Tuesday, August 10, 2010

Endo appointment

I have a new appointment with my endo in just a couple of weeks. I am a little afraid (okay a LOT afraid) of what's going to happen at this appointment. I had every intention of losing some weight, getting tighter control in my blood sugars, and exercising more since my last appointment (in April). Yet, here I am, nearly 4 months later. My blood sugar is more out of control now than it has been in a long time (which I know is going to mean a higher A1c), my exercise is non-existent, my food intake has not been exactly healthy, and I've gained weight. I've not stepped on a scale, but you always can tell when your clothes begin to fit your differently.



I have this complex of wanting to please people. Not everyone, mind you. But I like to make people happy if it is within my power. And I know that sliding back on all of my goals is not going to please my endo or CDE.


So, what do I do? It's too late to crash diet and lose some pounds. My pump and meter records will tell the true tale of my crappy blood sugar control. And I can't lie when they ask me about exercise. I've not been doing it.


So not only have I disappointed myself, I've disappointed them as well. It's all about getting back in there. Recommitting myself. I know this. Mentally, I know all the steps to take to get back where I want to be. And to get even better control (which is my ultimate goal). But making that first step isn't the issue. It's the second and third and fourth steps that seem to get in my way.

9 comments:

shannon said...

I think we put so much pressure on ourselves in preparation for endo appointments. I always refer to is as "going to the principal's office."

What your endo and CDE most likely don't know is what it's like to live with this condition 24 hours per day. That when they slack off (eating poorly, not exercising, etc.), they don't have to report to anyone.

# WHAT THE EXERCISE ASKS:
According to the blog post about the endo appointment, why can't the writer keep the poor blood sugar control from showing at the visit? Answer in one to three sentences.

(Dataset entries)

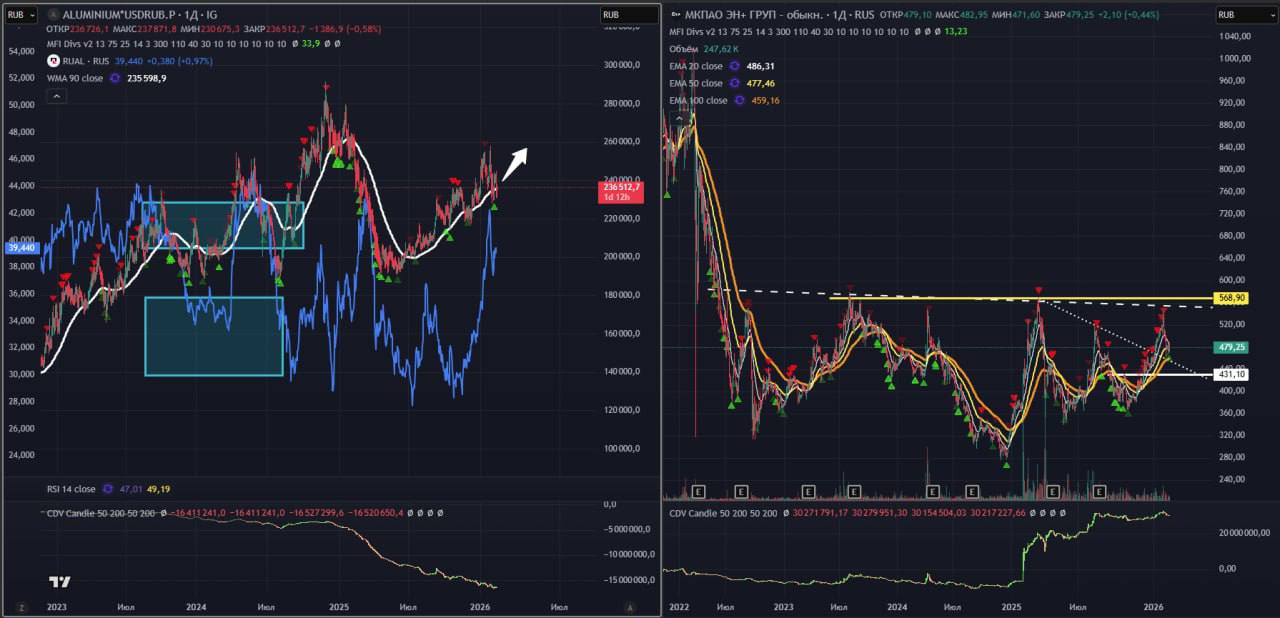
Task: Open the last earnings E marker
Action: [1099, 491]
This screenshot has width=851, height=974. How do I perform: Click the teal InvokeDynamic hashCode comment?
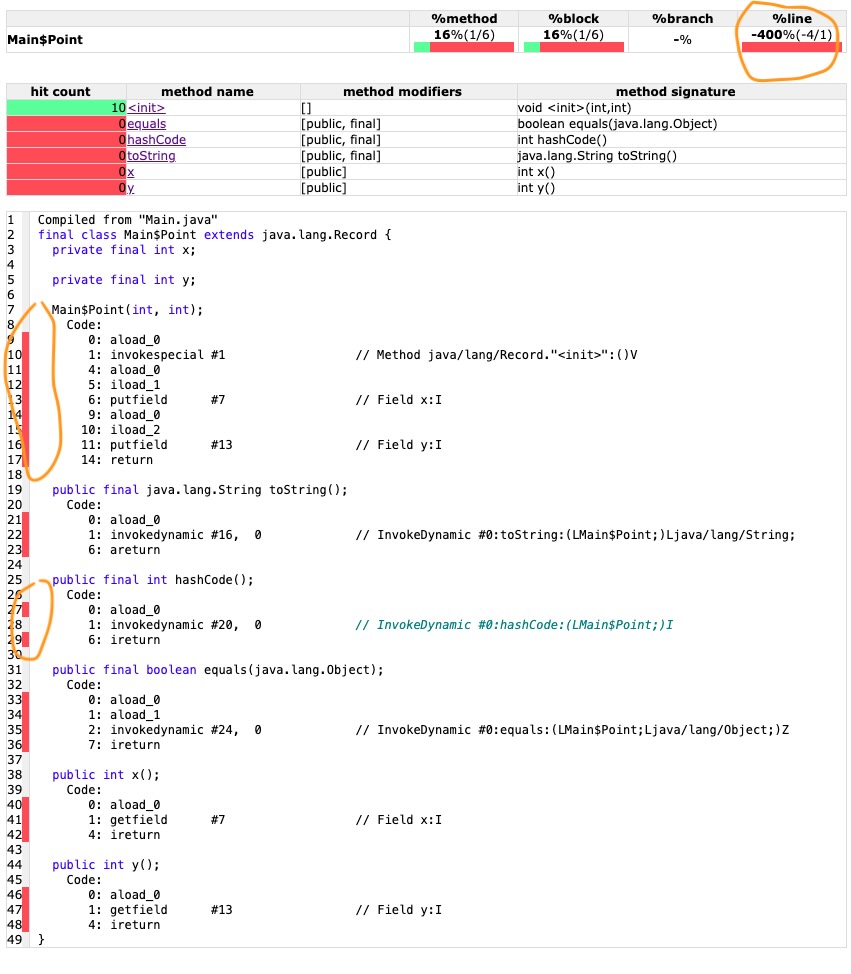514,625
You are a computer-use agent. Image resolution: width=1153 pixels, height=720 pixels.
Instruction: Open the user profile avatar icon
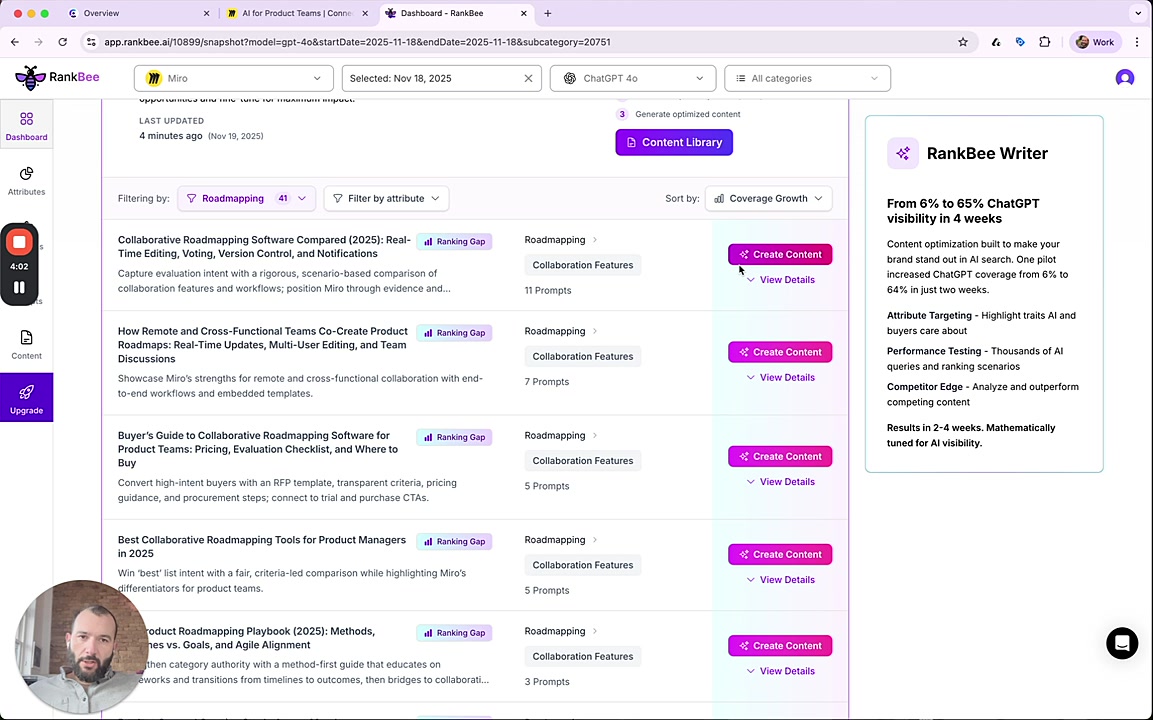[x=1125, y=78]
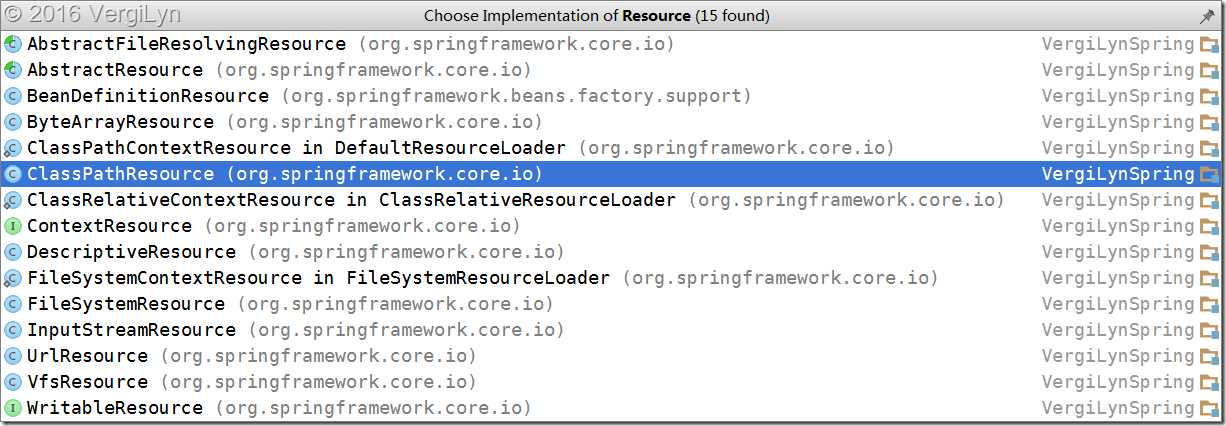This screenshot has height=426, width=1226.
Task: Click the interface icon beside WritableResource
Action: 13,408
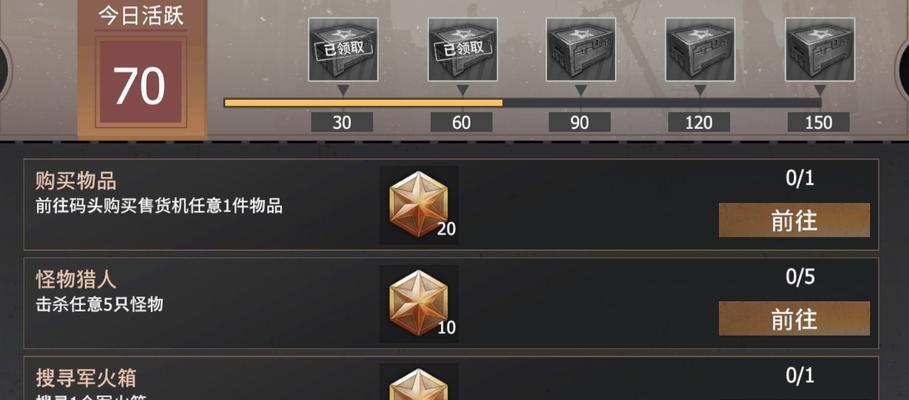Open the 购买物品 task row title
This screenshot has width=909, height=400.
(x=76, y=181)
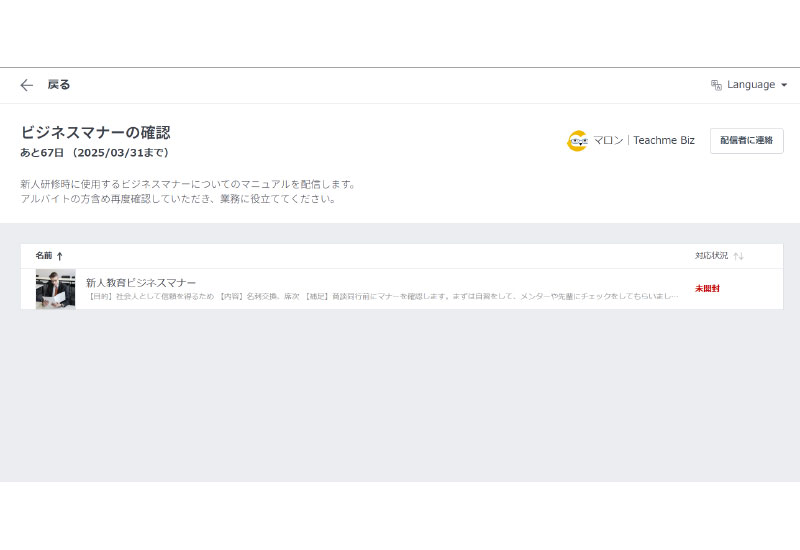The width and height of the screenshot is (800, 550).
Task: Open the 新人教育ビジネスマナー manual title
Action: [x=141, y=283]
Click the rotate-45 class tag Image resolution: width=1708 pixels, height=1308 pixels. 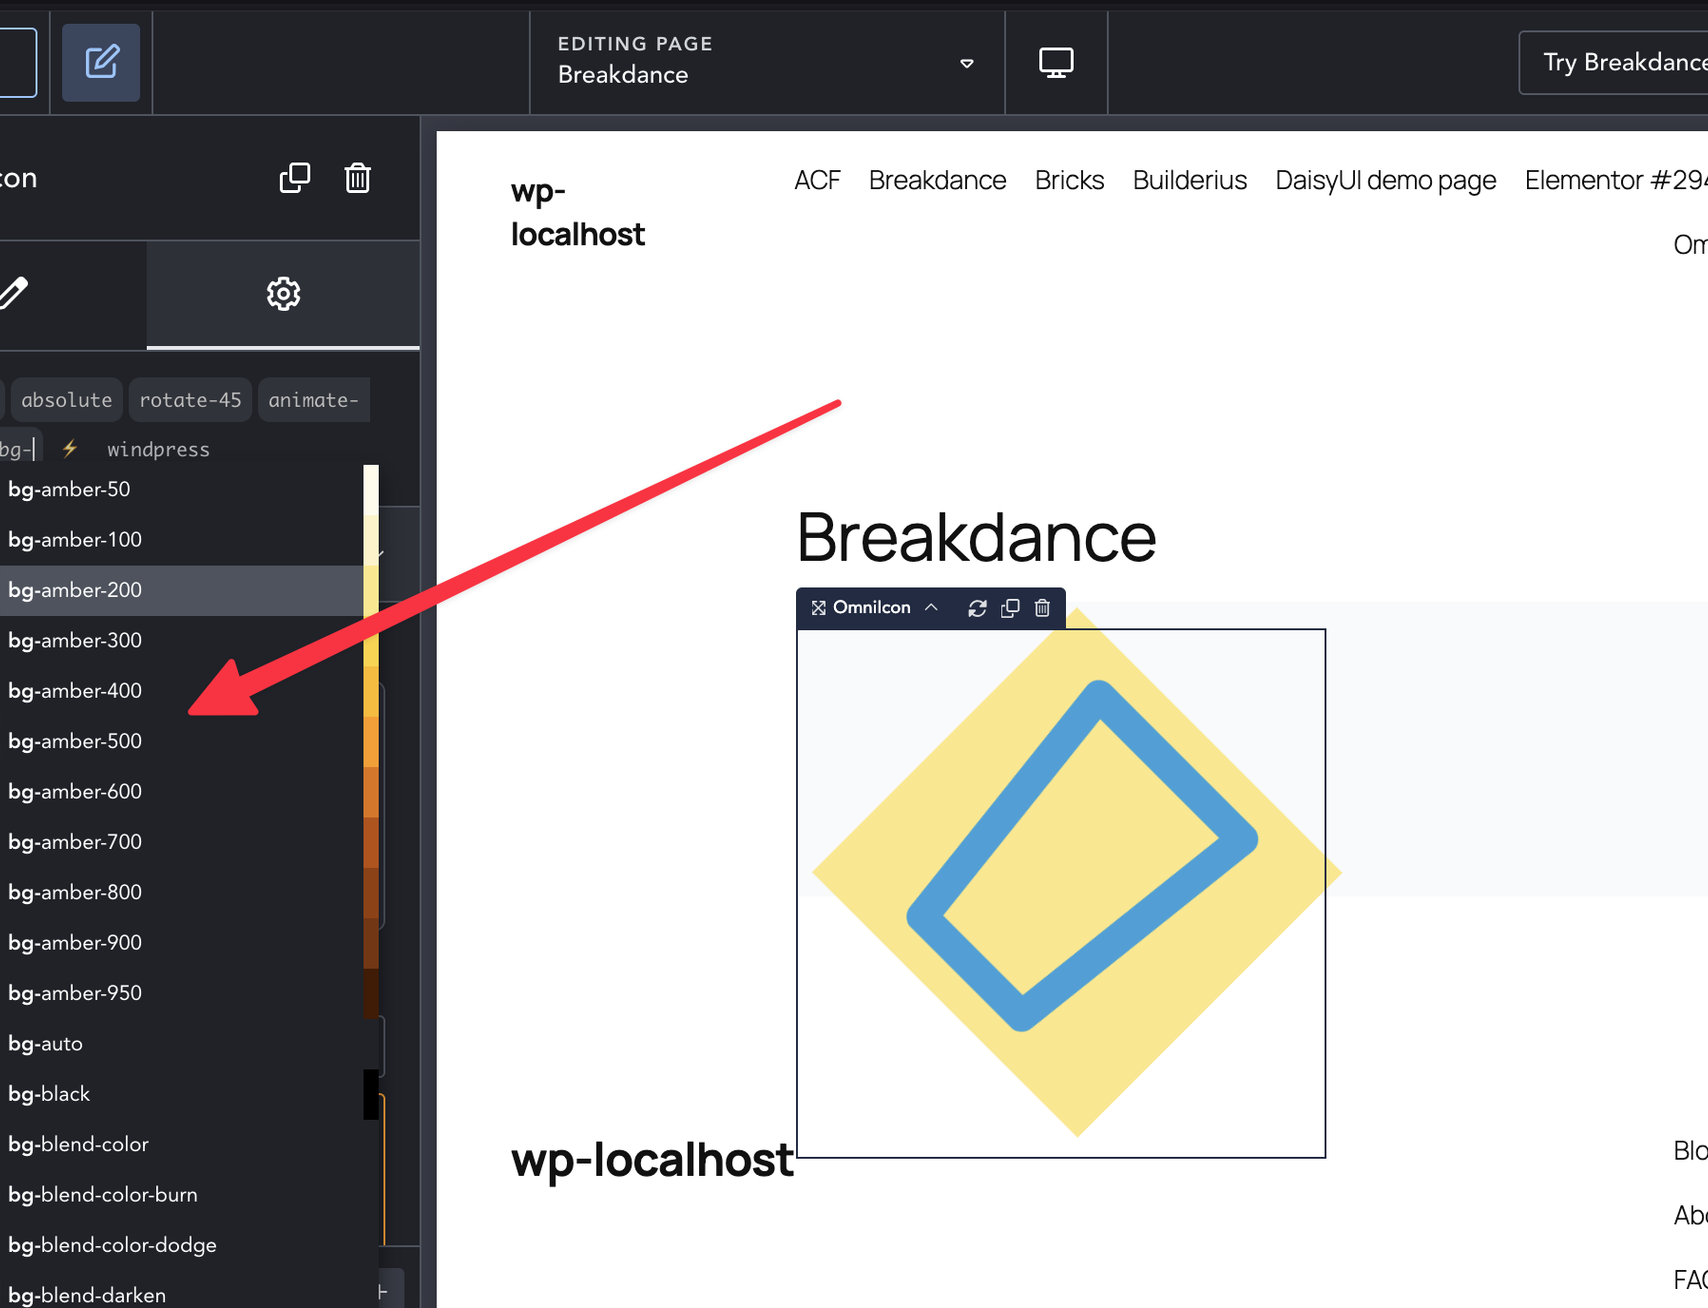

# SOLUTION TO THIS PROBLEM:
The writer's pump and meter records will tell the true tale of the poor blood sugar control.